__Work to be completed__.
If pictures appear in the lines below, skip them and copy exactly the lines from the one containing "The height and width of the screenshot is (483, 696)." through the one containing "Task: Open the extrememusic.com music link", and nothing else.

--- --- ---

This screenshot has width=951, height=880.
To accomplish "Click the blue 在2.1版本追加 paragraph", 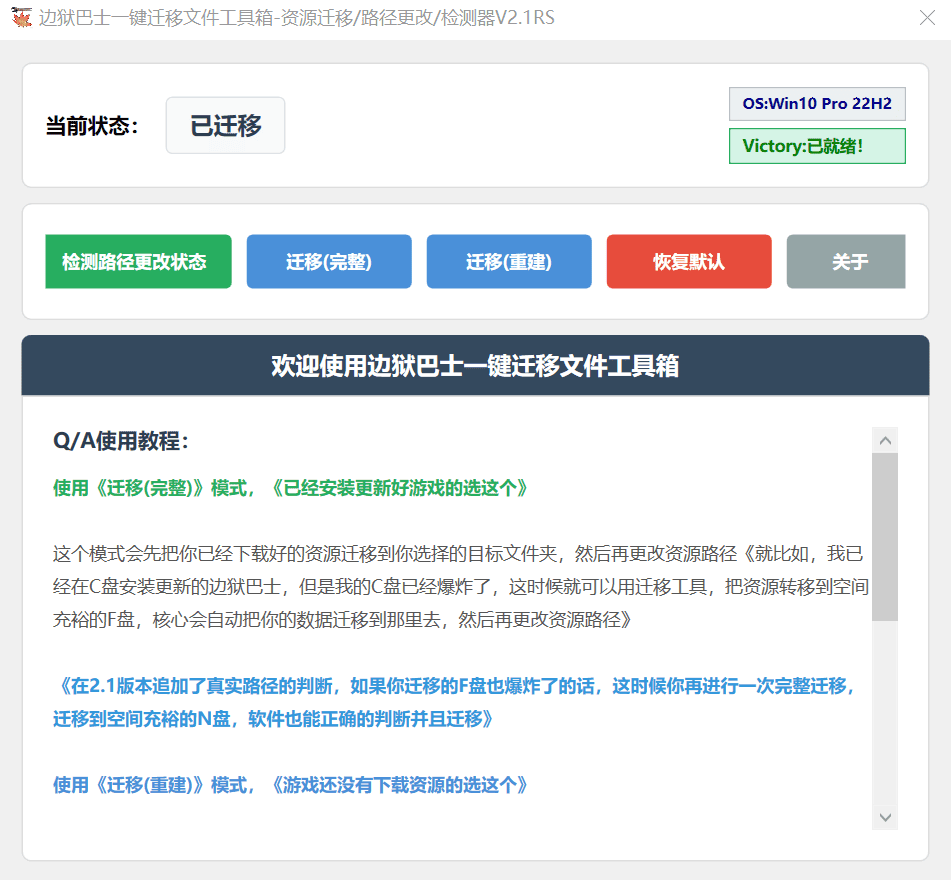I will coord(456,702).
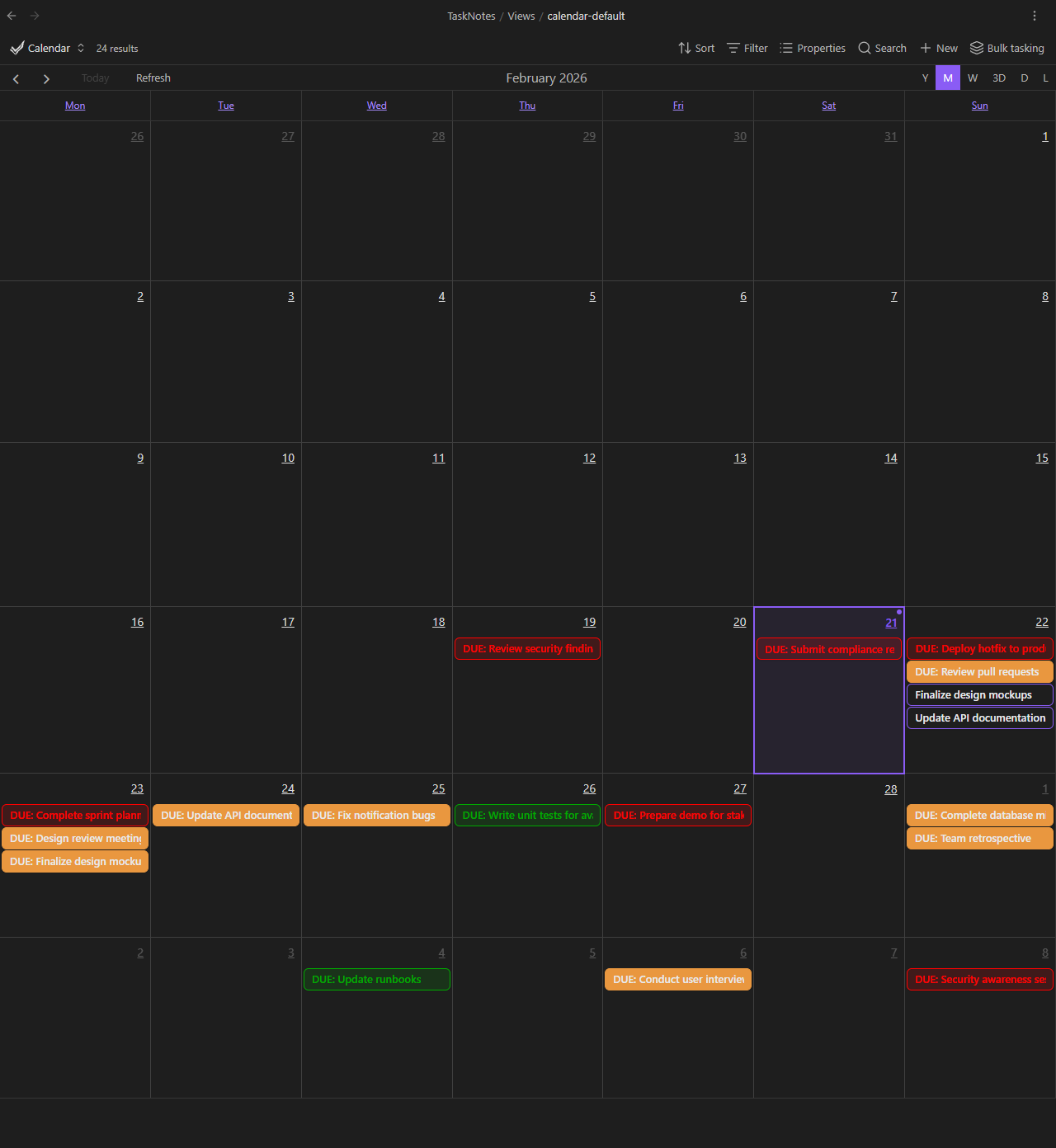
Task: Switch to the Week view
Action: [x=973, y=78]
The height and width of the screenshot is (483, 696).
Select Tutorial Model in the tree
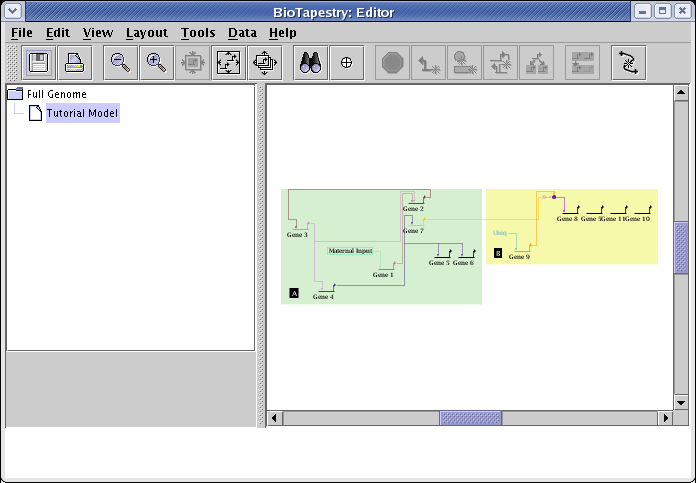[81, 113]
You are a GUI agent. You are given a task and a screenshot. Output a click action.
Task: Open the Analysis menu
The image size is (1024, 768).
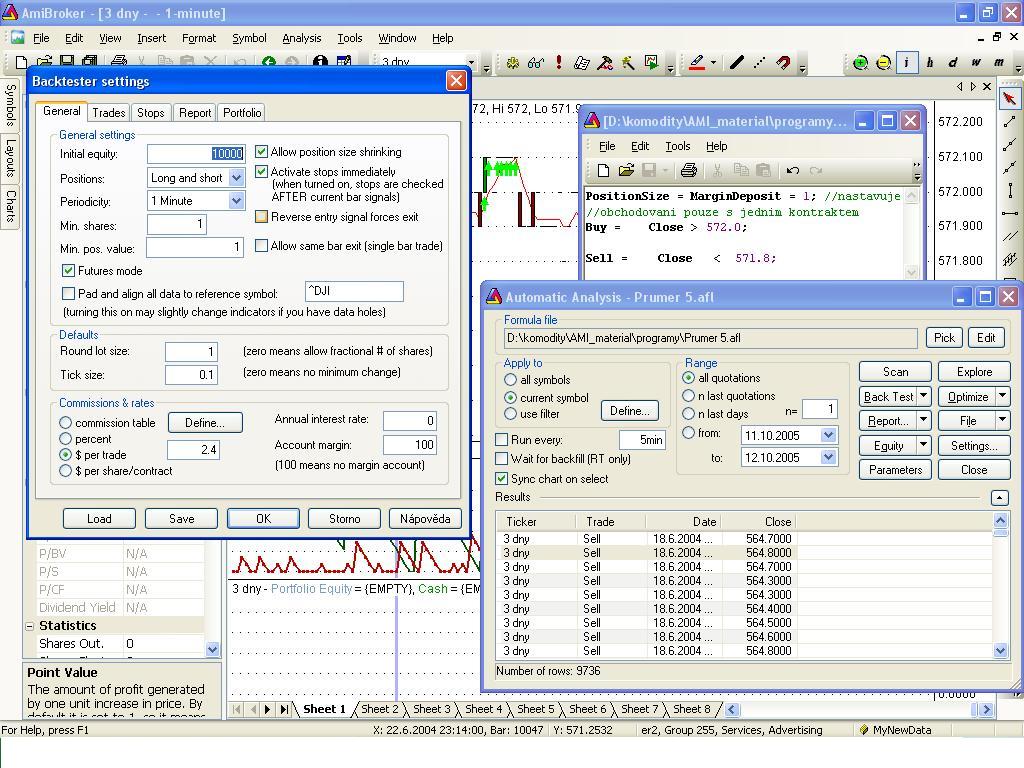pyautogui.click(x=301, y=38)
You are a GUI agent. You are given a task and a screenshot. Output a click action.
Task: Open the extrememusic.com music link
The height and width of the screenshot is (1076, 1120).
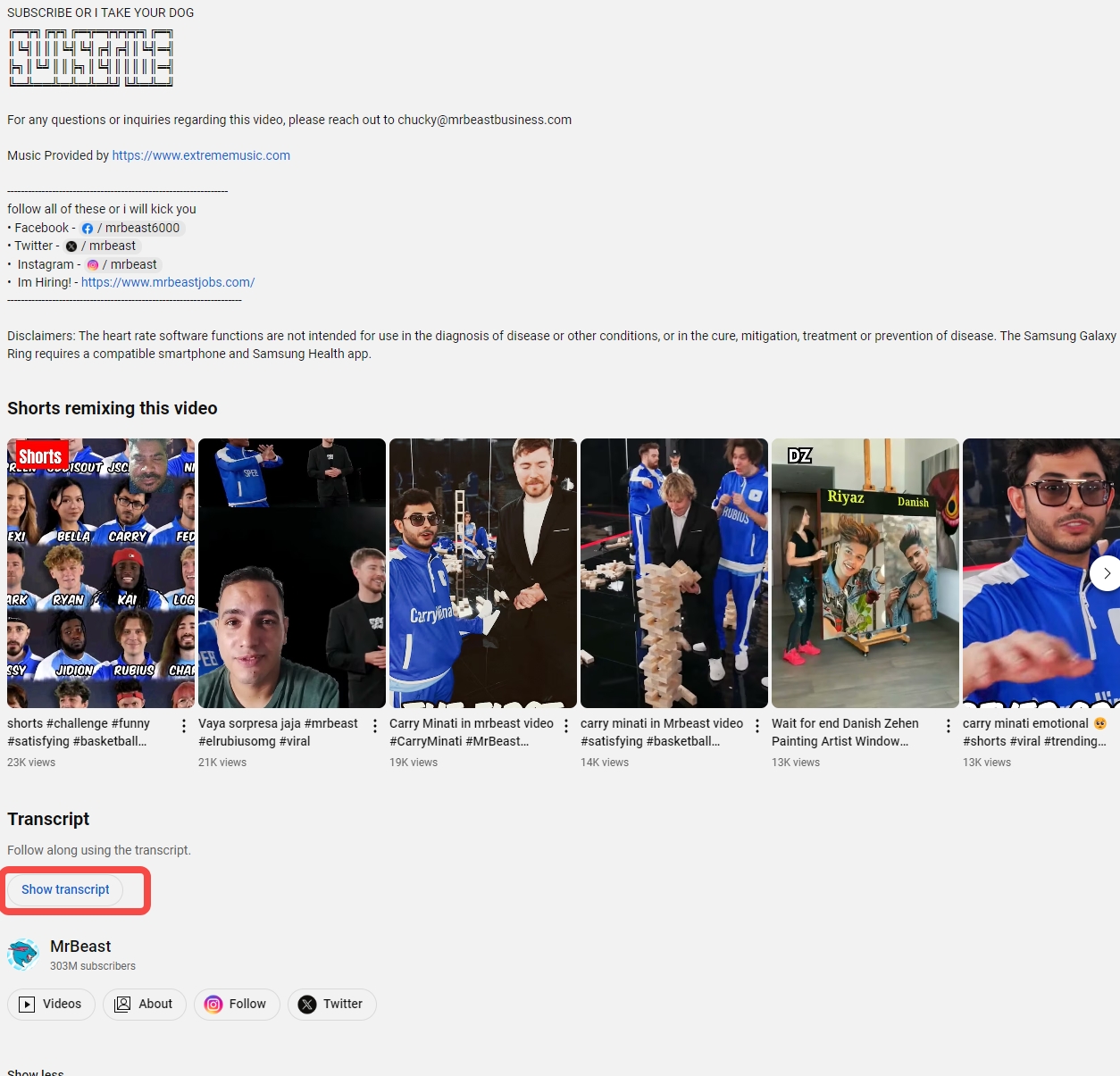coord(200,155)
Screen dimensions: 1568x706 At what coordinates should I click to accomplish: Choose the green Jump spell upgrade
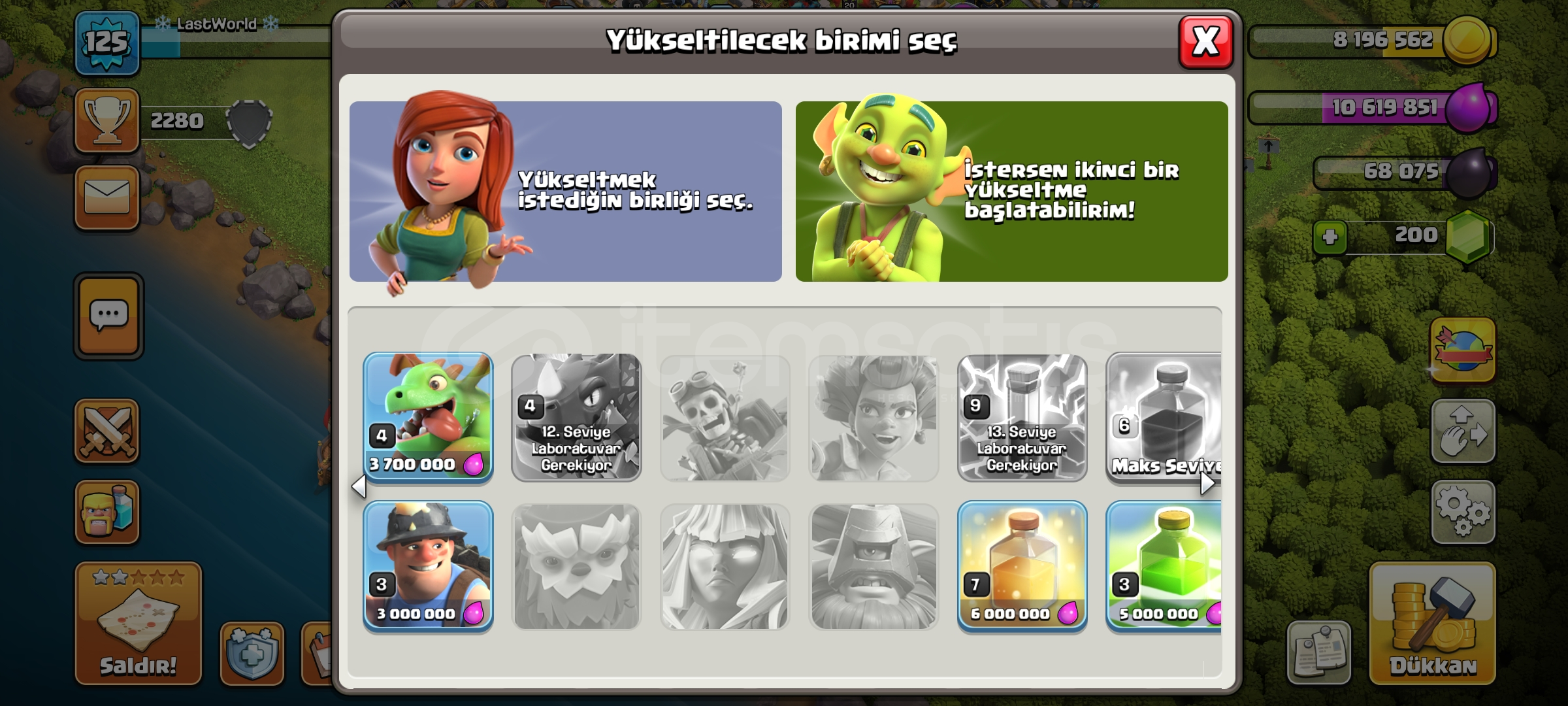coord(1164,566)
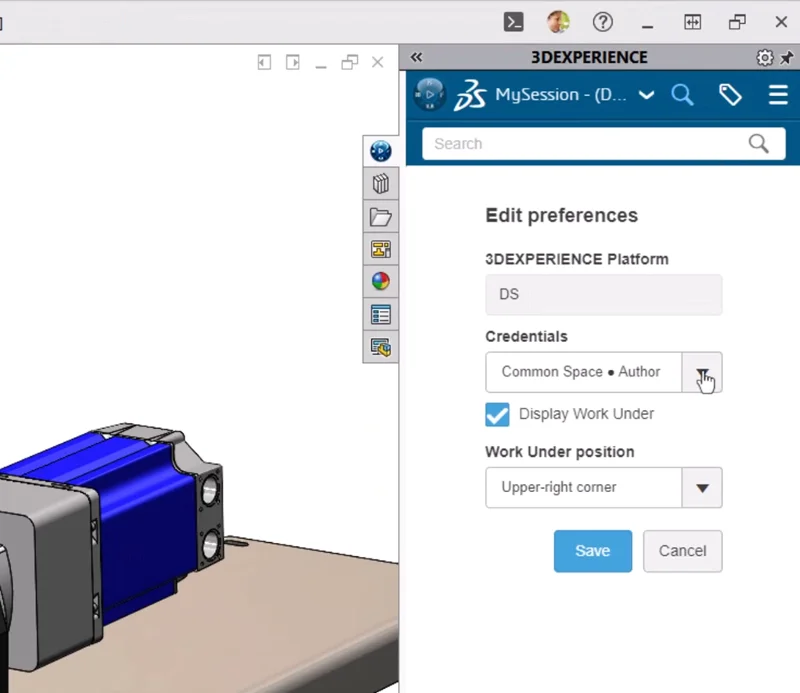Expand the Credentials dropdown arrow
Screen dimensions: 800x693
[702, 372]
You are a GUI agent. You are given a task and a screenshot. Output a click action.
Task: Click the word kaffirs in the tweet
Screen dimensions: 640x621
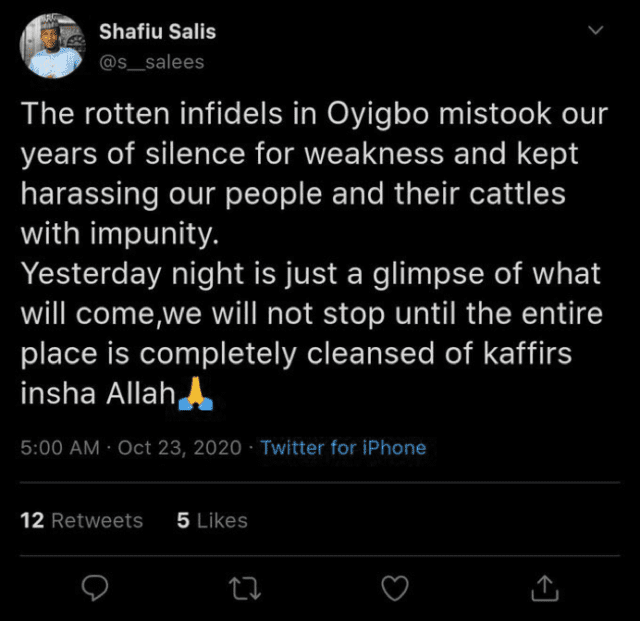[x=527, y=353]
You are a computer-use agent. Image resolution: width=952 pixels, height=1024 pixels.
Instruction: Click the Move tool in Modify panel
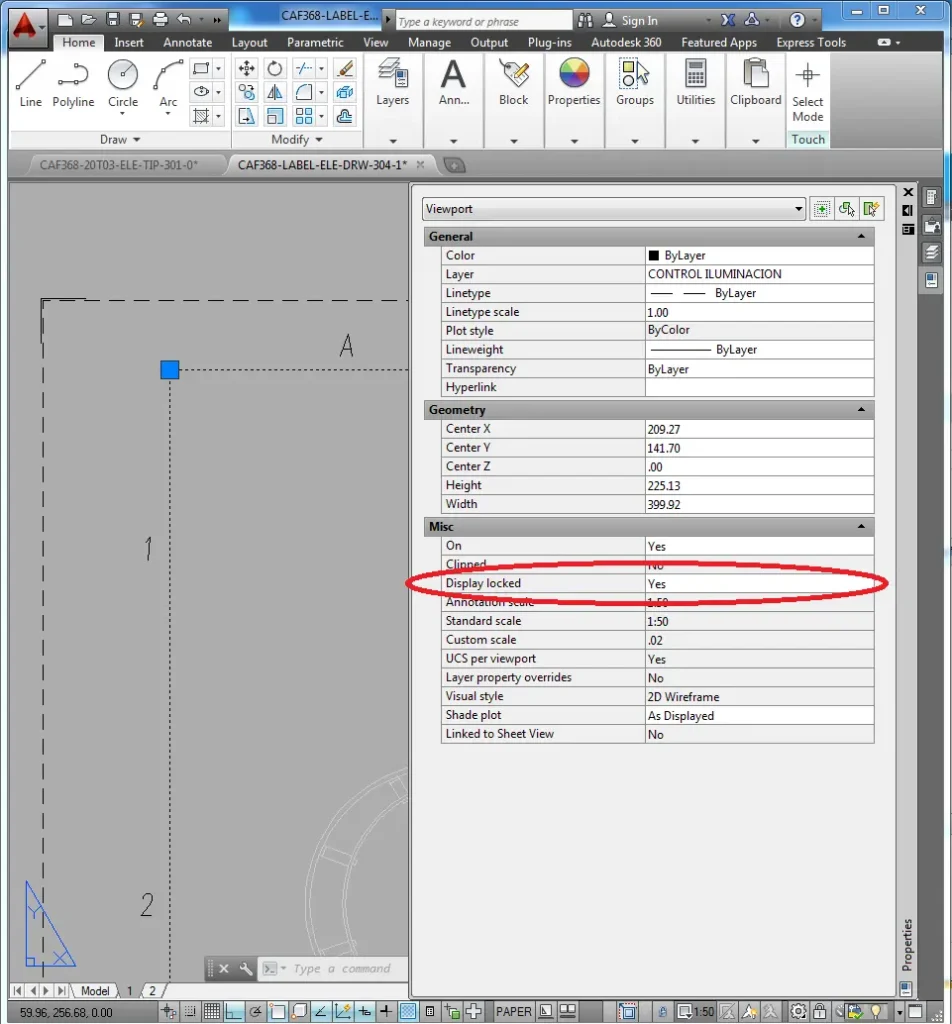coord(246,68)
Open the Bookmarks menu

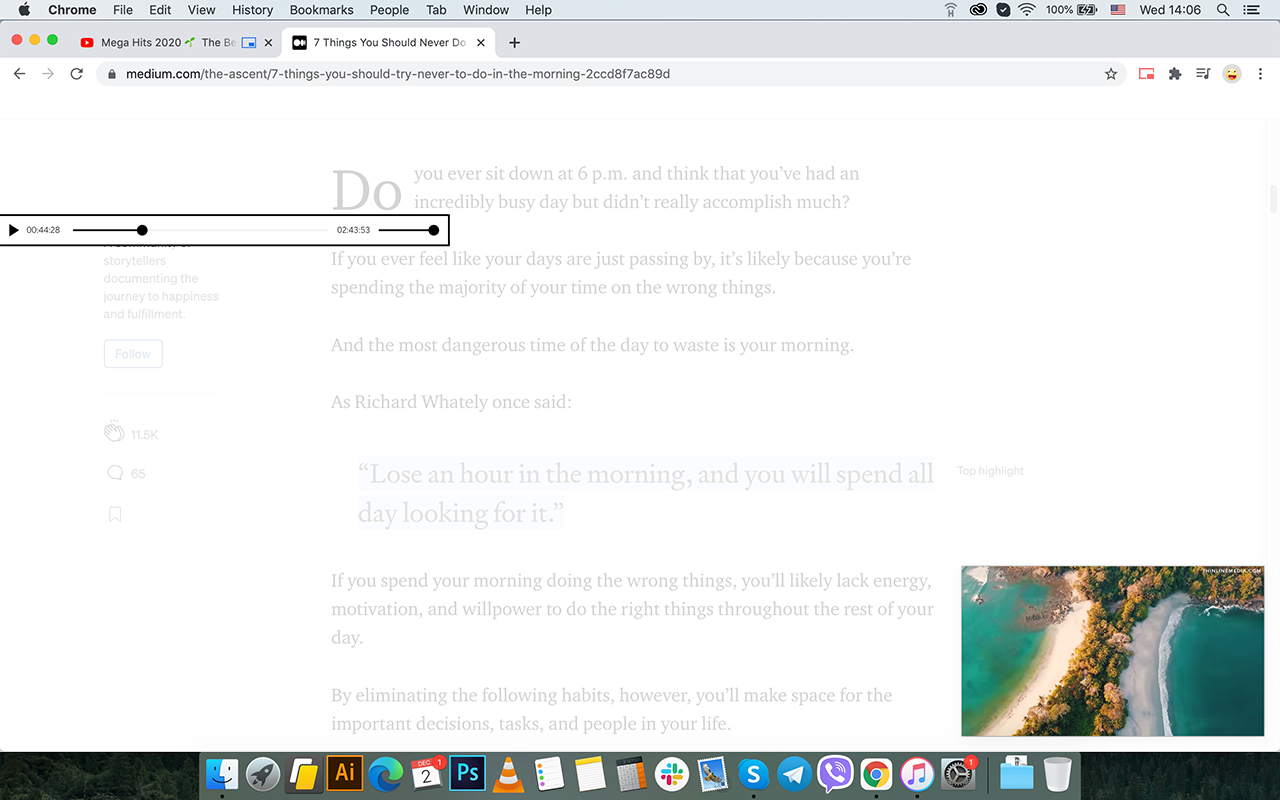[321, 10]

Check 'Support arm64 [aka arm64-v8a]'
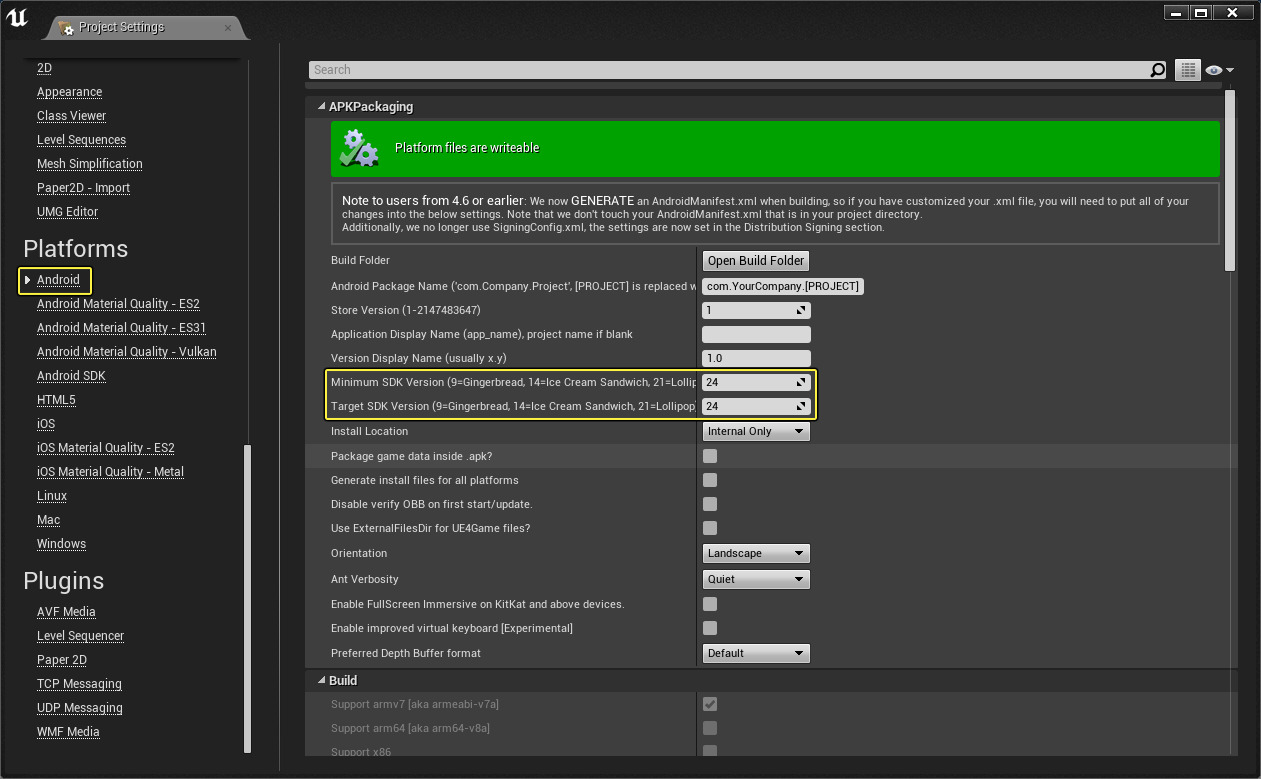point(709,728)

--- --- ---

__Answer below__.
The height and width of the screenshot is (483, 696).
Select Tutorial Model in the tree
[81, 113]
You are a GUI agent. You are given a task and a screenshot. Output a click action.
Task: Open the Analysis menu
The image size is (1024, 768).
pyautogui.click(x=301, y=38)
You are a GUI agent. You are given a task and a screenshot. Output a click action.
Task: Open the extrememusic.com music link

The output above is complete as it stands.